Not doubting you Ada just i would have thought it would be a factor a shopper might want to know.
anyway, yes now that i'm not on the phone, i can type betterer* and give you a bit more background on what i want to do
I'm investigating powering a device 24/7 using as little 'expensive' electricity as possible.
I have an 'off peak' meter which provides my water heater with electricity from 11pm to 7am at 7c per kWh
I normally pay 26c per kWh at all other times.
The device I'd like to power sucks 50w constantly (measured from the 240v plug)
What i would like to do is:
have a battery power the device
have a solar panel charge the battery (or maintain the charge and power the device if the battery is full)
have the off peak power charge the battery to full IF the battery does not have 12 hours of juice left.
the device is very stable in its use of 50w
the solar panel i'm looking to get is an ebay 120w folding solar panel caravan kit. It comes with a battery charging regulator but i'm unsure how well this would work if i'm constantly drawing 50w as its trying to charge.

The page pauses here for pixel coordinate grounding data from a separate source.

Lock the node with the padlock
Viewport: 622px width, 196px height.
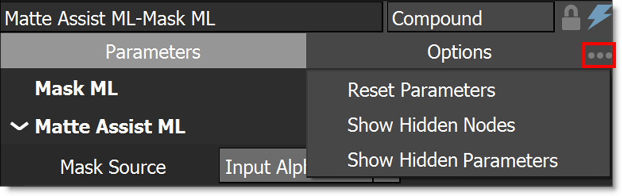coord(571,18)
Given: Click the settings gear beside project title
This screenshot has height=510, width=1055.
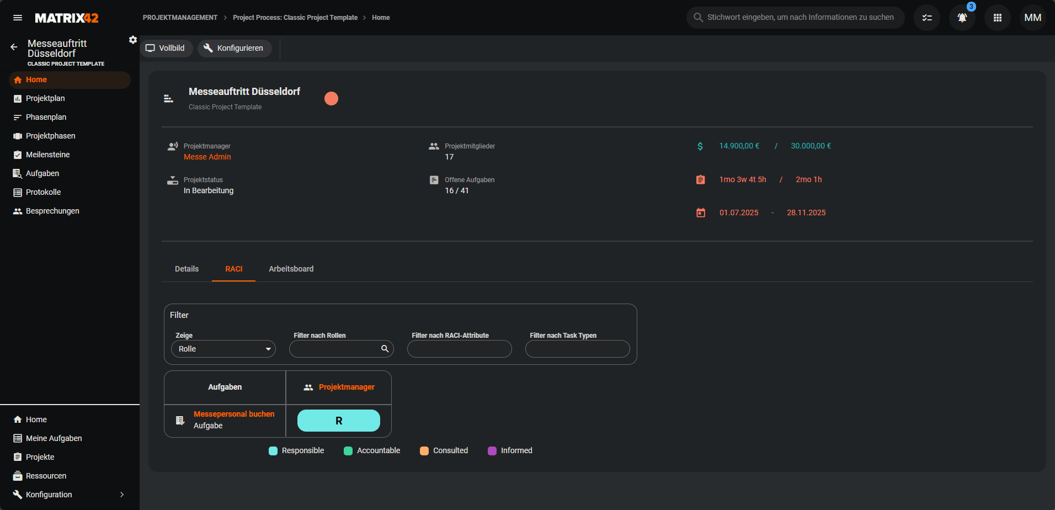Looking at the screenshot, I should (x=132, y=40).
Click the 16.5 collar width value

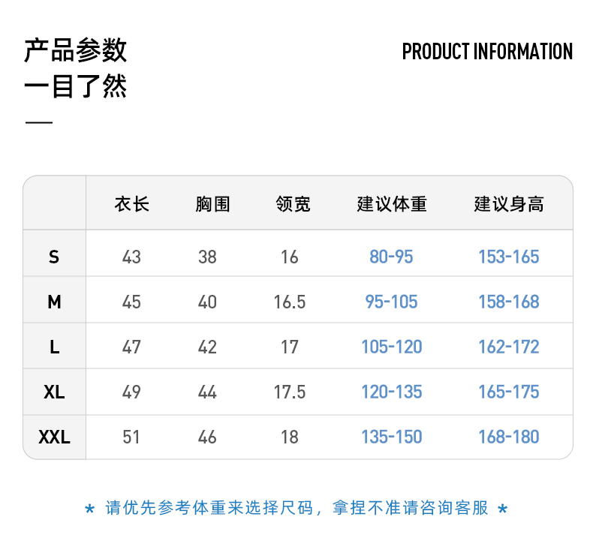290,302
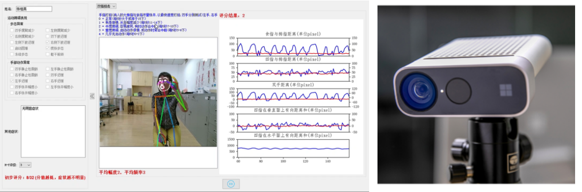Click the depth camera photo on right
Image resolution: width=582 pixels, height=192 pixels.
(x=476, y=94)
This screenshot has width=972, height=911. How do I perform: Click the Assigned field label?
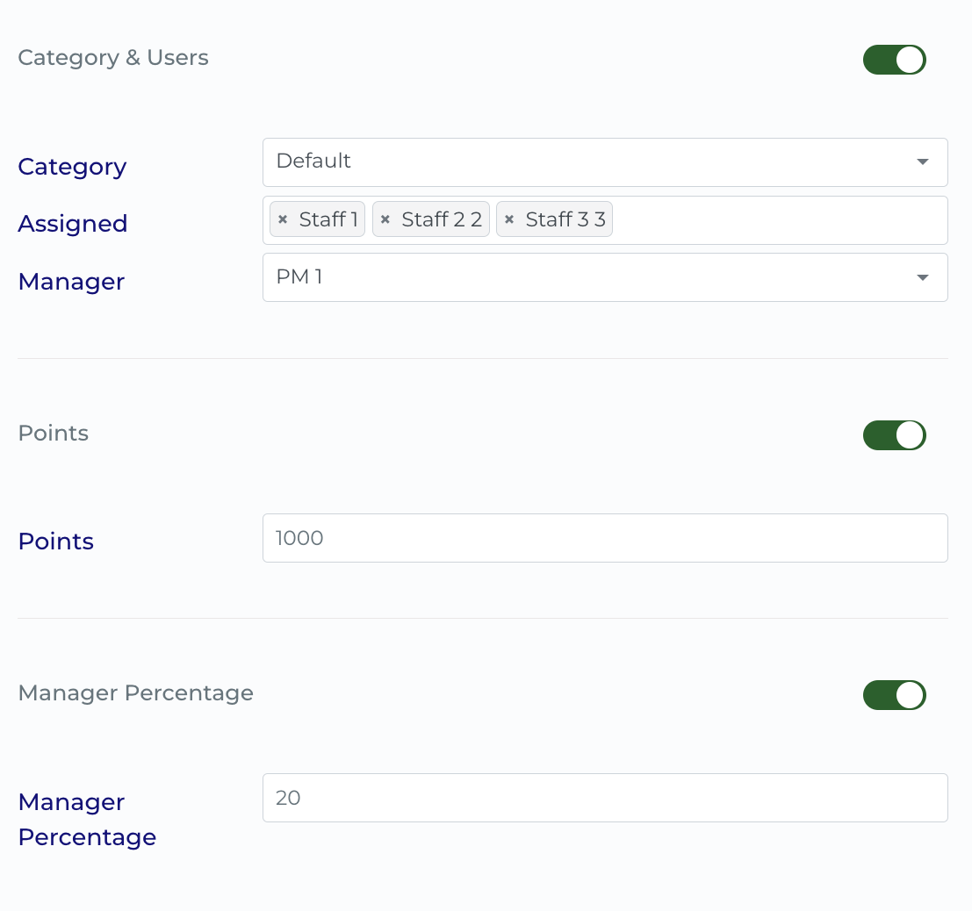tap(73, 224)
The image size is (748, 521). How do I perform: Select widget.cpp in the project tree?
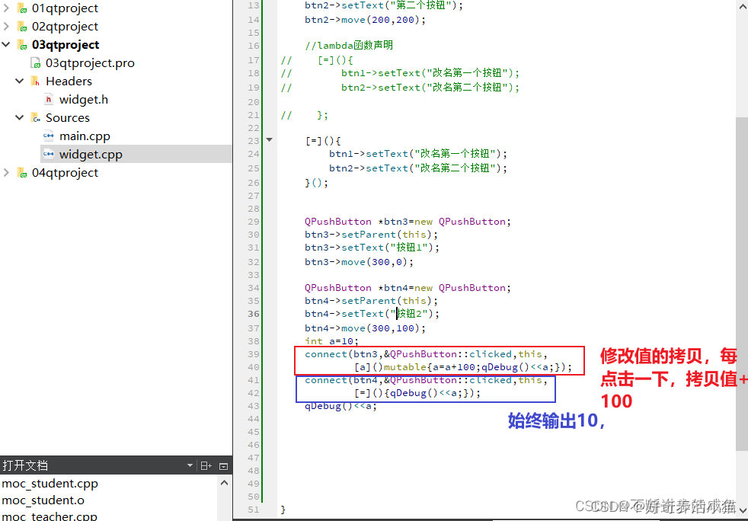click(x=93, y=154)
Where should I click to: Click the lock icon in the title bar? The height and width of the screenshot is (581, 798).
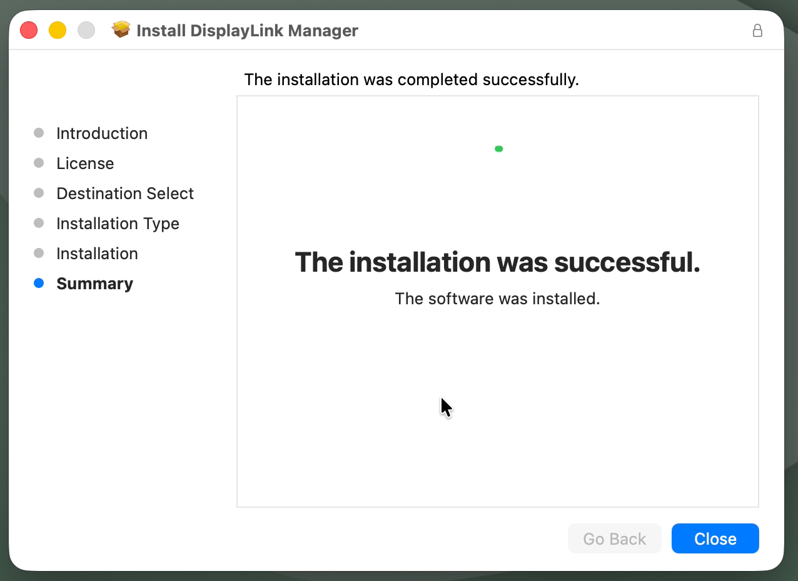[x=757, y=30]
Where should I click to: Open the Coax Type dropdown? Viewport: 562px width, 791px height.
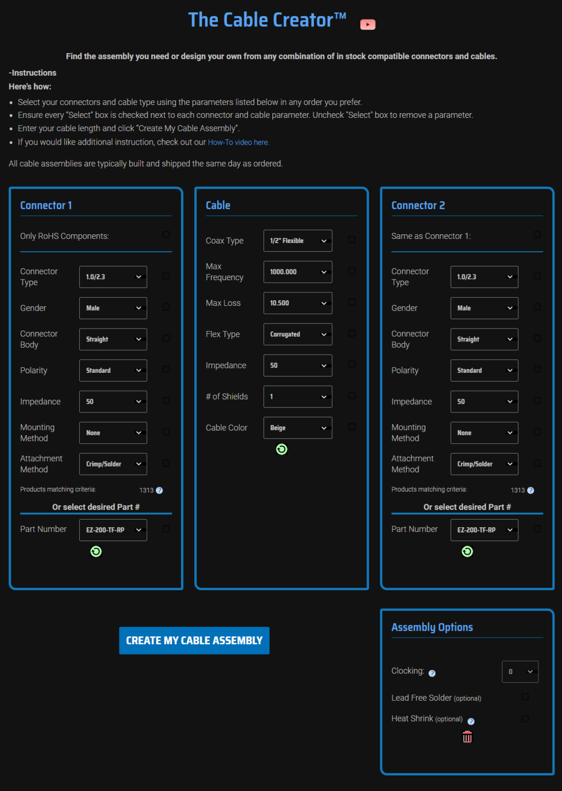[297, 240]
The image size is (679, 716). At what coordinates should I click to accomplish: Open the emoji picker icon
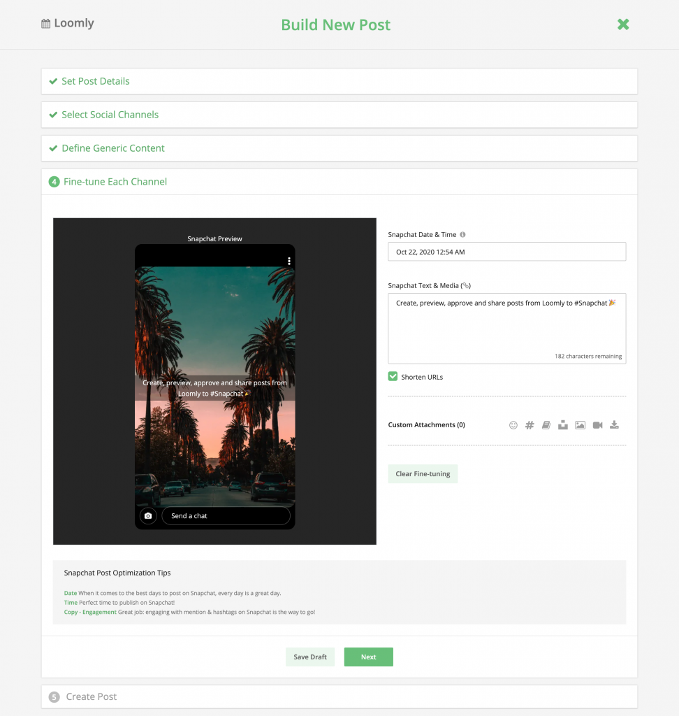click(513, 425)
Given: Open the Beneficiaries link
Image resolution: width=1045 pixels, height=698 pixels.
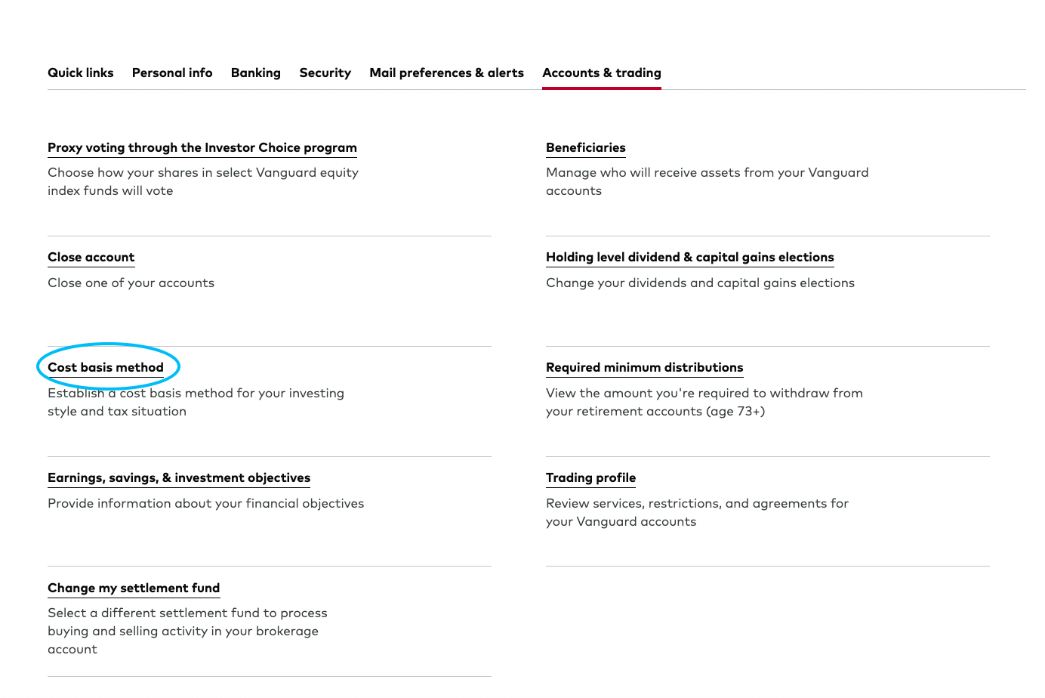Looking at the screenshot, I should pos(585,147).
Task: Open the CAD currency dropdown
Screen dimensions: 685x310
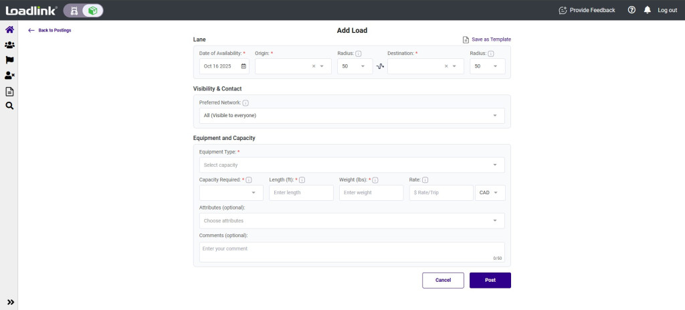Action: point(490,193)
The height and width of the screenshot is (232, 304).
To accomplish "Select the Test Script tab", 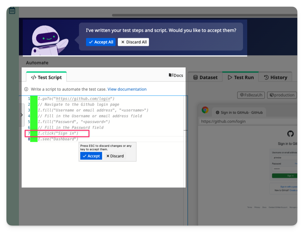I will pos(46,77).
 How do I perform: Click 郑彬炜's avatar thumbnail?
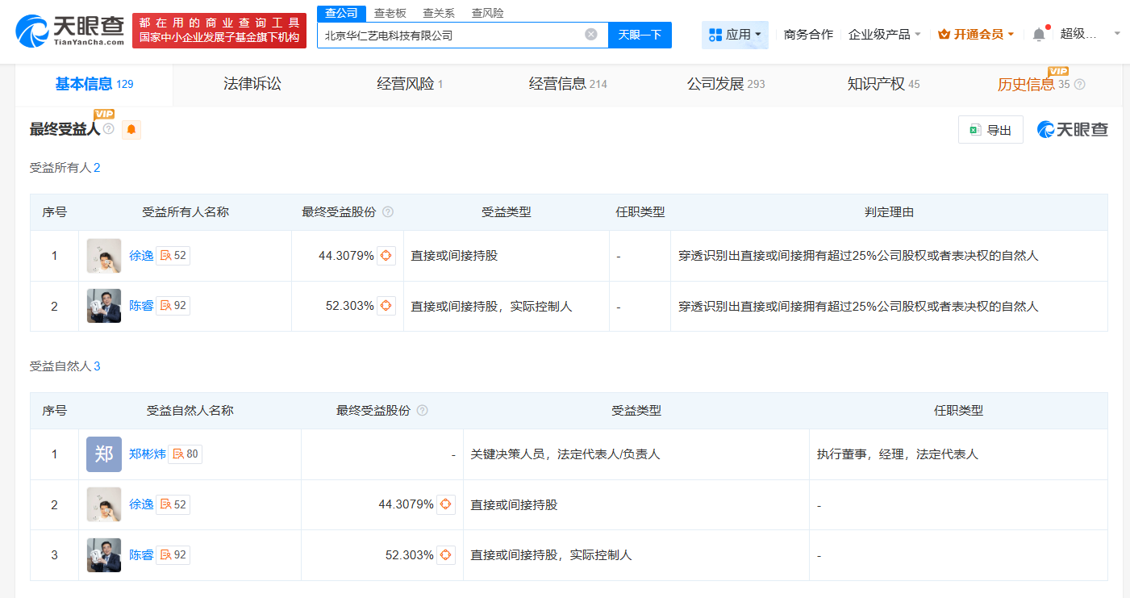point(103,454)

It is important that the device remains powered, more important than having the battery charge by solar alone.
So:
is this doable with off the shelf stuff (or simple circuit building). Ie do i just go and buy a UPS unit
In your opinion am i better off simply buying a big battery and have it charge at night (forget about the solar since at 7c K/w it would be a long time to pay off the investment of the solar panel)
What size battery do i need? I'm struggling to understand 800w per hour at 240 from a 12v source
as i understand it, batteries are described as amps per hour. in that a 1ah battery will provide me with X voltage at 1 amp for 1 hour and then be empty. Or it can provide X voltage and 0.5 amp for 2 hours etc.
but i need 800w to provide enough juice to run 50w for 16 hours
I = p/v
so
I = 800/240
so 3.3Amps total
or i need a battery that is 3.3Ah
but wait, there's more. Lead acid/gel and the other one all don't like being drained past 50%, it will severely shorten their life.
So I need a 7AHh (rounding) battery?
but that is a 12v battery, not a 240v ac battery.
though since this thing uses a computer power supply i think i can just remove the AC part of it and provide 12v and 5v through a BEC
Kris
*betterer, yes its a word. You can look it up in the krisionary.
Aaron Power
Kris,
You are getting yourself confused by the units.
Your device is drawing 50W. It is running off 240V. Therefore it is drawing about (50 / 240) or 0.2 Amps (I say “about” because of the power factor that Ada already mentioned – but let’s assume a resistive load for the moment).
This is simply worked out from P=IV (or Power equals Current multiplied by Voltage).
So we now know how much it draws from the supply (both “Power” and “Current”) at every instant in time. Both Power and Current are instantaneous values – there is no concept of “time” with either value.
Now you want to know how long it will last. To do that, just multiply the above values by the time you are interested in – in this case 16 hours.
Power multiplied by time gives you energy*. Energy can be measured in Watt-Hours (that is Watts *times* Hours – not Watts *per* Hour) or in Watt-Seconds, which are also known as Joules. Most science and engineering will talk about energy in Joules, but we buy our electricity in kW-Hr. You are still buying energy, not power.
So over the 16 hour period your device will consume (50 * 16) or 800 Watt-Hours, which can also be written as 0.8 kW-Hr. It could also be written as (50 * 16 * 60 * 60) or 2.88 Mega Joules.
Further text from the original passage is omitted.